We should keep the death sentence. However, we shoulder cut the "humane" crap. There's nothing humane about being killed by something you're afraid of by the age of 4.
I say again, watch
http://www.ted.com/talks/bryan_stevenson_we_need_to_talk_about_an_injusticeIf you can't spare 20 minutes, just skip ahead to 8:10 and see:
The other way of thinking about [the death penalty] is not "Do people deserve to die for the crimes they commit?" but "Do we deserve to kill?". I mean, it's fascinating, death penalty in America is defined by error. For every nine people who have been executed, we've actually identified one innocent person who's been exonerated and released from death row. A kind of astonishing error rate; one out of nine people, innocent. I mean, it's fascinating... in aviation we would never let people fly on air planes if for every nine air planes that took off, one would crash...

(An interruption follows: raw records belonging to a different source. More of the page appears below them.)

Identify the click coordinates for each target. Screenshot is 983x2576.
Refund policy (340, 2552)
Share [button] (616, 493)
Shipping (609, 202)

Now, I would still be against the death penalty (or any other form of corporal punishment, for that matter) even if there'd be some magical way to ensure nobody is ever murdered (what else would you call the killing of an innocent person?), but with such ridiculous sloppiness... Hell no, abolish it
today.
According to
http://www.deathpenaltyinfo.org/executions-year there have been 1409 executions (not convictions, actual executions) from 1976 to 2015. So, that would work out to roughly 150
innocent people having been about to be murdered by the US government, saved in the nick of time by lawyers going above and beyond in an attempt to save them. What's worse, realistically speaking,
not all innocents HAVE been saved; there's no way to put a number on it, but there have definitely been people executed for crimes they didn't commit. How can you possibly be in favour of a system like that...!?